= TASK TO CARRY OUT =
Every line of the material below should be retyped exactly.

*** Opening of DATA EXTRACT ***

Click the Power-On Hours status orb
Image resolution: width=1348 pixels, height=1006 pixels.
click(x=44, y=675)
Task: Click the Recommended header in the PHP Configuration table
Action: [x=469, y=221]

*** Close of DATA EXTRACT ***

= FINAL ANSWER =
Click the Power-On Hours status orb
Image resolution: width=1348 pixels, height=1006 pixels.
click(x=44, y=675)
Task: Click the Recommended header in the PHP Configuration table
Action: [x=469, y=221]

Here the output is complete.